By Leigh Calvez
For birders, it’s all about the species. Names like Hutton’s Vireo, Violet-green Swallow, Bewick’s Wren and Golden-crowned Sparrow turn ordinary birds, flitting through the trees or grabbing seeds from a feeder, into something a little more special. Just walk in the front door of Bay Hay & Feed, where they sell 2,000 pounds of bird seed per week, and you’ll get a sense for the popularity of birding on Bainbridge.
“Birds are endlessly fascinating,” said local and Washington state bird expert George Gerdts, a birder since he saw his first Blackburnian Warbler in the sixth grade. Gerdts, a retired teacher, approaches birding from a teaching point of view. With Sibley’s Guide to Birds always on hand, he leads birding trips around the island, including a popular birding circumnavigation of the island. “Getting to know the names of the species, what they eat, who they hang out with—it’s fascinating.”

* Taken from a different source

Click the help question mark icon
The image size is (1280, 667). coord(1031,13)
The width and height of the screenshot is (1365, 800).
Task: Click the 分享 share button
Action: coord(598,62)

Brad Waggoner, a local landscaper, considers himself a “fanatical” birder. “Birding gets me outside, and I love that,” he said one morning, before heading out with a digital camera equipped with a long 600 mm lens and a tripod outfitted with a spotting scope. For Waggoner, birding is a search for the unusual, spotting birds like the Says Phoebe, Chipping Sparrow or the turquoise-blue Lazuli Bunting that nested for the first time on Bainbridge last year. For many birders, maintaining lists of birds they see each year or a “life list” of species they’ve seen over their lifetime keeps them watching for new birds.
Waggoner also sees birding as “citizen science,” providing valuable information over time. He learned to watch birds as a boy, birding with his father. Now he continues the tradition, keeping track of behaviors, numbers of birds and arrival dates during migration season, noting any fluctuations. “Fifteen years ago California Quail were fairly common on Bainbridge. Now I hardly see them,” he said, pointing to habitat loss and an increase in predators like opossums and raccoons as likely causes for the quail’s recent decline.
Still, with the variety of habitats on the island, Bainbridge is a gem in the region. From Fay Bainbridge Park and the shores of Rockaway Beach, to the estuaries like Murden Cove and Schel-Chelb, to the forests of the Gazzam Lake and the Grand Forest, Bainbridge Island has provided a home—or at least bed and breakfast for those passing through—to more than 270 different species. That’s a nice life list for the island itself.
Identifying the song of a bird is one key to identifying the species. “It’s that little chirping or trill that you learn to listen for,” said Waggoner. “Or the way they fly. You start to notice the little things.”
We tagged along with Gerdts to one of his birding go-to’s. “Fort Ward is my favorite spot to bird because of the variety of habitat in this one-mile walk,” said Gerdts, looking out over the water to identify a cormorant skimming along the water as either a Brandt’s or Pelagic Cormorant. “The Brandt’s [Cormorants] have started nesting in Puget Sound over the last 30 years. They come here in the winter for food, but most of them head south to the San Diego area to nest in the summer.”
As it turns out, many bird species on the island are migrants. Coming and going north or south, birds like Common Murres, Pacific Loons, multicolored Harlequin Ducks and common Robins from Alaska arrive here in the fall to overwinter. Others, like Black-throated Warblers and Pacific-slope Flycatchers return in the spring to nest. The most popular of these “spring breakers” is the Osprey pair that nest on the water tower at Battle Point Park.
On a recent birding adventure to Ecuador, Gerdts encountered a Swainson’s Thrush, known for the ethereal song we hear regularly beginning in late May. “It’s one of our neo-tropical migrants. We like to think of them as ‘ours,’ but they spend seven months of the year in Ecuador or Costa Rica.” Whether you consider birding a lifelong avocation or a backyard birdfeeder hobby, birds visiting from far and wide add to the enjoyment of island life.